:: Отрывок ::
* * * *

Невежество Максима Горького, его полное незнакомство с настоящей, непролетарской русской литературой драгоценны для нас в том отношении, что показывают, как рассуждает о гуманизме “естественный, не испорченный науками человек” (термин М.Е.Салтыкова). Например, “общечеловеческая правда” в кавычках. Смог бы глумиться над нею человек образованный, такой, который помнит диалог “Торжествующая свинья” М.Е.Салтыкова?
Свинья: Правда ли, сказывала ты: общечеловеческая-де правда против околоточно-участковой невпример превосходнее?
Правда (стараясь изловчиться): Хотя при известных обстоятельствах жизни. нельзя отрицать…
Свинья: нет, ты хвостом-то не верти! Мы эти момо-то слыхивали! Сказывай прямо: точно ли, по мнению твоему, есть какая-то особенная правда, которая против околоточной превосходнее?
Правда: Ах, свинья, как изменнически подло… […]
Свинья: Нечего мне “свиньёй”-то в рыло тыкать. Знаю я и сама, что свинья. Я – Свинья, а ты – Правда… (Хрюканье свиньи звучит иронией) А нутко, Свинья, погложи-ка Правду! [Салтыков М.Е. За рубежом. Глава 6]
Нет, тот, кто прочитал “Торжествующую свинью”, уж не сможет насмехаться над общечеловеческими идеалами, а потому не сможет быть строителем нового мира. Или “моральное вредительство” – сомнение, уныние, паника. Во всех мире, где у власти пребывает не шайка параноиков, а нормальные люди, на это дело смотрят просто: ну, сомневается человек – так это его личное дело, пусть себе сомневается, лишь бы уголовный кодекс не нарушал. Но теперь, во время строительства нового мира, так нельзя. Это ещё Салтыков понимал:
Бригадир ходил в мундире по городу и строго-на-строго приказывал, чтоб людей, имеющих “уныльный вид”, забирали на съезжую и представляли к нему. [Салтыков М.Е. История одного города].

* * * *

:: Записи датасета ::
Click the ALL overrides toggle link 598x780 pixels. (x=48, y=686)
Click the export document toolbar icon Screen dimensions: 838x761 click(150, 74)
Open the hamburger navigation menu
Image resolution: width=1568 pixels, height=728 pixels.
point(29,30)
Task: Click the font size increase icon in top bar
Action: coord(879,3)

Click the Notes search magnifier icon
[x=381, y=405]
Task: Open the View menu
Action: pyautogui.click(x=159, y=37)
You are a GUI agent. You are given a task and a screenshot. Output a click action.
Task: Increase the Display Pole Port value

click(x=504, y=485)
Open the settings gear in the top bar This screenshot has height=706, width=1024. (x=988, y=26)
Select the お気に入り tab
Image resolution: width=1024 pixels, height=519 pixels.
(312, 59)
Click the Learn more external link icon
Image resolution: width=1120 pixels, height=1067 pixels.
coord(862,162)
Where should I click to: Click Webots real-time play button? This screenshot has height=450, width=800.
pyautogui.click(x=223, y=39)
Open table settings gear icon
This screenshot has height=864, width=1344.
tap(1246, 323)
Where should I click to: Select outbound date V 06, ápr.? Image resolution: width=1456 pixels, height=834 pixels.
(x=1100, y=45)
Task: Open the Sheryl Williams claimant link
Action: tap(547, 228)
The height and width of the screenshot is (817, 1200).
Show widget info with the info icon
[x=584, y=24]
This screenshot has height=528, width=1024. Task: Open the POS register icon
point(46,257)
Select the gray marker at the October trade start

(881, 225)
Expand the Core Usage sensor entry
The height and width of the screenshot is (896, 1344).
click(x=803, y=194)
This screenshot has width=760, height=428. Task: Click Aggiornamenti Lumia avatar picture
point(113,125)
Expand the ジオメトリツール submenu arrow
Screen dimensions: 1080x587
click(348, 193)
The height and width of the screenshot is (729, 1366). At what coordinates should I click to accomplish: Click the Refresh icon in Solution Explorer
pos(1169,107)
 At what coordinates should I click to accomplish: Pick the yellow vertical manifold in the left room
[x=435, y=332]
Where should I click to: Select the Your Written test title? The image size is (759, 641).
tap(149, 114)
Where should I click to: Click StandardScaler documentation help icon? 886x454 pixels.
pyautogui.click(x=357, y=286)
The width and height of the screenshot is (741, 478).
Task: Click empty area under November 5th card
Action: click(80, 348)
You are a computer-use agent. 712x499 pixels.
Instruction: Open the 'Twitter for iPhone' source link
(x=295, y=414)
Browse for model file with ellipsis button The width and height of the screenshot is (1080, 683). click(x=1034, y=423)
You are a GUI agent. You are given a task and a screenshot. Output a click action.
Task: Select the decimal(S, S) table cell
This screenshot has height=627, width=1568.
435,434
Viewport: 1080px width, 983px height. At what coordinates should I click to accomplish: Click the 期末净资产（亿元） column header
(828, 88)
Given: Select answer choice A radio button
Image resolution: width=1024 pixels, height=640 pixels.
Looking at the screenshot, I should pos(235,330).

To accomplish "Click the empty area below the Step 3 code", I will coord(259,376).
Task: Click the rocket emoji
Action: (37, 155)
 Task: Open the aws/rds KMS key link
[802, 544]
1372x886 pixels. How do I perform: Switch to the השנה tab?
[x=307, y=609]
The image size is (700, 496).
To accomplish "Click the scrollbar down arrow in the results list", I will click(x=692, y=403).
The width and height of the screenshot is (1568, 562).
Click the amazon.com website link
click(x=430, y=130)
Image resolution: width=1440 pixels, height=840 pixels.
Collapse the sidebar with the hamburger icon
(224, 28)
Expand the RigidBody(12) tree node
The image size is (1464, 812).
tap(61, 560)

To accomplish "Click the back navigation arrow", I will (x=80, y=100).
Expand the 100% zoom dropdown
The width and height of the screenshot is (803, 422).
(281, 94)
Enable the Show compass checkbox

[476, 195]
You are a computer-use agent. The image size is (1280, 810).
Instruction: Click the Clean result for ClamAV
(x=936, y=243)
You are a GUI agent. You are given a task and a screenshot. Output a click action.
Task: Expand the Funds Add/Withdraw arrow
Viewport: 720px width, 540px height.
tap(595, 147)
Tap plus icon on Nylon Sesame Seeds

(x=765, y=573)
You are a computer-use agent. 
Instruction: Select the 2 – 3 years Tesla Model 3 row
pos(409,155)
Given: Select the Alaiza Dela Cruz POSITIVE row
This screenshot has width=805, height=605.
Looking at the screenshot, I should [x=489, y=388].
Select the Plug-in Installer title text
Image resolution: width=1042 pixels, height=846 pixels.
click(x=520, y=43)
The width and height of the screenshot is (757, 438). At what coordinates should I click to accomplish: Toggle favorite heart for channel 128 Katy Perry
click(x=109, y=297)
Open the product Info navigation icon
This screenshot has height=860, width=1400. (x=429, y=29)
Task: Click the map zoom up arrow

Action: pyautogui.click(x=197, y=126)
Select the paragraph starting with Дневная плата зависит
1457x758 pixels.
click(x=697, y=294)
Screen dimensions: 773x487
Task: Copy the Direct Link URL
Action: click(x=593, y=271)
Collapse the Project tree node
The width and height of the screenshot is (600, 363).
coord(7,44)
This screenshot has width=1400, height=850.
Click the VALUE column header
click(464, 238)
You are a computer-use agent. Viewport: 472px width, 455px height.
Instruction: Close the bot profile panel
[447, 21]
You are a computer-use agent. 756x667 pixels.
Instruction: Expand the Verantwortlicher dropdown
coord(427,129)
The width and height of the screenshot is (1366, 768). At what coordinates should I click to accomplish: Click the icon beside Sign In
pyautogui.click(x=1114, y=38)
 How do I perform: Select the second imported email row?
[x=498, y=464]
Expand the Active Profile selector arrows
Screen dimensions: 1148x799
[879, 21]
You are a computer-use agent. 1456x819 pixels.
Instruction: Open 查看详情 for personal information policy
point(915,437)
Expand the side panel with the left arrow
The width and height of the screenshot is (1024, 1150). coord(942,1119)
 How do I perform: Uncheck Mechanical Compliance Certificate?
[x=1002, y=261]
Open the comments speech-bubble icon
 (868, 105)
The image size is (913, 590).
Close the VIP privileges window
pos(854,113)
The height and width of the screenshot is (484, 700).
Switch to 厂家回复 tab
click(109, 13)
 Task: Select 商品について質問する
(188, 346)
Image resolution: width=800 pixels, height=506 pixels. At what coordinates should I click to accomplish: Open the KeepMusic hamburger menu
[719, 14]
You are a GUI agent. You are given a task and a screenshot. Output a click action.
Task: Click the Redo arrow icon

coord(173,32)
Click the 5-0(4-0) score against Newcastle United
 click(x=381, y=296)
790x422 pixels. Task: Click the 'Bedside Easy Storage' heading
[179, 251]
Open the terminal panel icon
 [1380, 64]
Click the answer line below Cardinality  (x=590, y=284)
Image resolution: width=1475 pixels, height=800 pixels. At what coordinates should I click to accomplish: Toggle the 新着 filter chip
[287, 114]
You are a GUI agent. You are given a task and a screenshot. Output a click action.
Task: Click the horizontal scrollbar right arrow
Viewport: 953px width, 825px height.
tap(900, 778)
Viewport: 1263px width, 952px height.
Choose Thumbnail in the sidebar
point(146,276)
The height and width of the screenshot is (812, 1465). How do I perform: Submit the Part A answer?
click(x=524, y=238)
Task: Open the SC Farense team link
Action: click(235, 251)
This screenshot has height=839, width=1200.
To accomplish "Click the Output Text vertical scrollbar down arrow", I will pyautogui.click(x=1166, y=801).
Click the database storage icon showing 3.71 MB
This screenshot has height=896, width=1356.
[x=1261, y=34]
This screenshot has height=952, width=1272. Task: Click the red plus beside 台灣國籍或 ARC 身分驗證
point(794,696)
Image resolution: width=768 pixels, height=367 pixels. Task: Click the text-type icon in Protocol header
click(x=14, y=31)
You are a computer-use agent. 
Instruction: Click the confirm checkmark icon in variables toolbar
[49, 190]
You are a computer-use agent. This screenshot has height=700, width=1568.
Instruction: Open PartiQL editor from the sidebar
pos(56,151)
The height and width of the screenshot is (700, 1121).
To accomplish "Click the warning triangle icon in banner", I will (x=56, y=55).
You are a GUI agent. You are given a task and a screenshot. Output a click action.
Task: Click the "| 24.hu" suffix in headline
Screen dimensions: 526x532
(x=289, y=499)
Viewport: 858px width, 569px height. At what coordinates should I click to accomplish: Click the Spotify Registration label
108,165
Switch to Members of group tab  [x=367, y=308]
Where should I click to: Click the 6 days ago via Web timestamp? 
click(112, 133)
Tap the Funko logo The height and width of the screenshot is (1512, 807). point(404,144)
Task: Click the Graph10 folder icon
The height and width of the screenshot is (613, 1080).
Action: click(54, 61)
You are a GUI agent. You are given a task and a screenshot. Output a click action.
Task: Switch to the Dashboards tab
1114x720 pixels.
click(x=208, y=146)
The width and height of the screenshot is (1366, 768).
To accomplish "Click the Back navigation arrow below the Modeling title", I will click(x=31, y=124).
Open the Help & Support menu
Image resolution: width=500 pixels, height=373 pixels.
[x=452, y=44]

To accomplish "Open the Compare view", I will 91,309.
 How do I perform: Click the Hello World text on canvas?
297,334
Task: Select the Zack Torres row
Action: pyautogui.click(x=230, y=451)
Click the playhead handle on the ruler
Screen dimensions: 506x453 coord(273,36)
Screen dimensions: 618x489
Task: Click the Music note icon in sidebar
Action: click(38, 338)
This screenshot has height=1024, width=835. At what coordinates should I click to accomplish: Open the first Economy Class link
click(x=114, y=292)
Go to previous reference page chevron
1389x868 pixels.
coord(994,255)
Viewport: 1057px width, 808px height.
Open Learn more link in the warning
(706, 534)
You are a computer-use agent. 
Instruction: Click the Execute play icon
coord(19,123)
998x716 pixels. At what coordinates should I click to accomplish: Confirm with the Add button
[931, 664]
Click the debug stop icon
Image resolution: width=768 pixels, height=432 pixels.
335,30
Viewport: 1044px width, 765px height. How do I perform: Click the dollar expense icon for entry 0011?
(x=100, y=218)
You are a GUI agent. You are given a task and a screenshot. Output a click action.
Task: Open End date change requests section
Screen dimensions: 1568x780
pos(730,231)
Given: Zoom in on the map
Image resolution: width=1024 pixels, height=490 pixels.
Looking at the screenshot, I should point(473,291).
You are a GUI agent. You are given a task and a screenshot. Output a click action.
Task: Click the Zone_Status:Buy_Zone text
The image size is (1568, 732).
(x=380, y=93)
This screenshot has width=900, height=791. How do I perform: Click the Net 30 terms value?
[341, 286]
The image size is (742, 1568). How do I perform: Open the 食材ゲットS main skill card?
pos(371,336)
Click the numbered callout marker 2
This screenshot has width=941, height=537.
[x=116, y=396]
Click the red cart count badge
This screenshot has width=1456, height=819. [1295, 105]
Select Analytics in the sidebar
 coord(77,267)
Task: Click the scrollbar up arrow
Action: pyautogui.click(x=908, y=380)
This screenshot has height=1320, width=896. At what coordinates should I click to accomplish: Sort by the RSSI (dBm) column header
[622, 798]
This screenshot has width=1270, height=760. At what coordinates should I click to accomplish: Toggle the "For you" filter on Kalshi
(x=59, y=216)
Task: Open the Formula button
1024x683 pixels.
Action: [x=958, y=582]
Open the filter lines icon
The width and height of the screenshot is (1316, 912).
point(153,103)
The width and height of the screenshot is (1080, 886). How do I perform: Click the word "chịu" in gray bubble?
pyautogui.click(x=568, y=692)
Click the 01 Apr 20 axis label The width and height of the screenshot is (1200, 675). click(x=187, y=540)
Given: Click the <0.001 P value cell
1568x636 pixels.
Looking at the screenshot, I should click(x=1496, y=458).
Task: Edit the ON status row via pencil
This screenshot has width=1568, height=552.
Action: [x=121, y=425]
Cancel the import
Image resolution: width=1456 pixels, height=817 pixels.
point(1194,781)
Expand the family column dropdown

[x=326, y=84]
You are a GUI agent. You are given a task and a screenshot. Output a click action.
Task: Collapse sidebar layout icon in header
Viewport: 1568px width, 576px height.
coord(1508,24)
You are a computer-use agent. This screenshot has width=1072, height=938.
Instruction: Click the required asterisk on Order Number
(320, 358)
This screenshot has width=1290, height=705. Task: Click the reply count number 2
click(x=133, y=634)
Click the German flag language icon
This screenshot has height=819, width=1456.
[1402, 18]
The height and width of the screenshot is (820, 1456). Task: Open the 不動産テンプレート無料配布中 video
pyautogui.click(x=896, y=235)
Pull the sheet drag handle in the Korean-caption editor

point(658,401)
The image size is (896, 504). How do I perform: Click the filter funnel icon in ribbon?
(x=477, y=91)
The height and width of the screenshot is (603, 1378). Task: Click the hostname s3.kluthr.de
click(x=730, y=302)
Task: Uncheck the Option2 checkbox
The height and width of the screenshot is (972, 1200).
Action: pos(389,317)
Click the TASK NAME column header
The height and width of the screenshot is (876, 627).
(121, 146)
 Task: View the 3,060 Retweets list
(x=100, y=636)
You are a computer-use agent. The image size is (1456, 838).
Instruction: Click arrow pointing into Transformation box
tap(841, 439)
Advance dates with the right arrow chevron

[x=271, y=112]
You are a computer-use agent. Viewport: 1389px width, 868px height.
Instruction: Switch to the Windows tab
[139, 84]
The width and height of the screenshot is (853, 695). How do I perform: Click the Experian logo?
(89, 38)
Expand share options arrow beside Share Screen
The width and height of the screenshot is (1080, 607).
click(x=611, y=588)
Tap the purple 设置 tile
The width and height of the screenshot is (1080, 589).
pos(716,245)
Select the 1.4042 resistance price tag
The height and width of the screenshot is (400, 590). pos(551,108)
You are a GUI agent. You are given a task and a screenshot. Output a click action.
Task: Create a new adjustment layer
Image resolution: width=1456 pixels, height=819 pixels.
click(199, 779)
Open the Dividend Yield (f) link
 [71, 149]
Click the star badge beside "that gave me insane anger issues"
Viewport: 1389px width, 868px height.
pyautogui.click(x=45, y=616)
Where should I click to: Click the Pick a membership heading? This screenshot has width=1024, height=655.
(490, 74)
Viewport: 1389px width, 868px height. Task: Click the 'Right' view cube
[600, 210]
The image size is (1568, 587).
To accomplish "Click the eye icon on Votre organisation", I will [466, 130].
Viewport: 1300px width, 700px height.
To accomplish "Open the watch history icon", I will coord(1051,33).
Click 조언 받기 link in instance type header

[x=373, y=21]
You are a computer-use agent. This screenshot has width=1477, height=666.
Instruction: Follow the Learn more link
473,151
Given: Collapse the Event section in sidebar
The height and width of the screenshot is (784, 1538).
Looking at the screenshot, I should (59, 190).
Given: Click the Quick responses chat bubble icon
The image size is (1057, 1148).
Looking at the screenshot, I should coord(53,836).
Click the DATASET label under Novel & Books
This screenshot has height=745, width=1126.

* * * *

:: Задание A ::
Перепишите слово в слово часть отрывка от «Невежество Максима Горького, его» до «против околоточной превосходнее?».
:: Задание B ::
Переведите на английский предложение из отрывка: «Нет, тот, кто прочитал “Торжествующую свинью”, уж не сможет насмехаться над общечеловеческими идеалами, а потому не сможет быть строителем нового мира.»
:: Задание C ::
Назовите все сочинения М.Е. Салтыкова, упомянутые в отрывке.

:: Ответ A ::
Невежество Максима Горького, его полное незнакомство с настоящей, непролетарской русской литературой драгоценны для нас в том отношении, что показывают, как рассуждает о гуманизме “естественный, не испорченный науками человек” (термин М.Е.Салтыкова). Например, “общечеловеческая правда” в кавычках. Смог бы глумиться над нею человек образованный, такой, который помнит диалог “Торжествующая свинья” М.Е.Салтыкова?
Свинья: Правда ли, сказывала ты: общечеловеческая-де правда против околоточно-участковой невпример превосходнее?
Правда (стараясь изловчиться): Хотя при известных обстоятельствах жизни. нельзя отрицать…
Свинья: нет, ты хвостом-то не верти! Мы эти момо-то слыхивали! Сказывай прямо: точно ли, по мнению твоему, есть какая-то особенная правда, которая против околоточной превосходнее?

:: Ответ B ::
No, whoever has read "The Triumphant Pig" will no longer be able to mock universal human ideals, and therefore will not be able to be a builder of the new world.

:: Ответ C ::
«Торжествующая свинья»
«За рубежом»
«История одного города»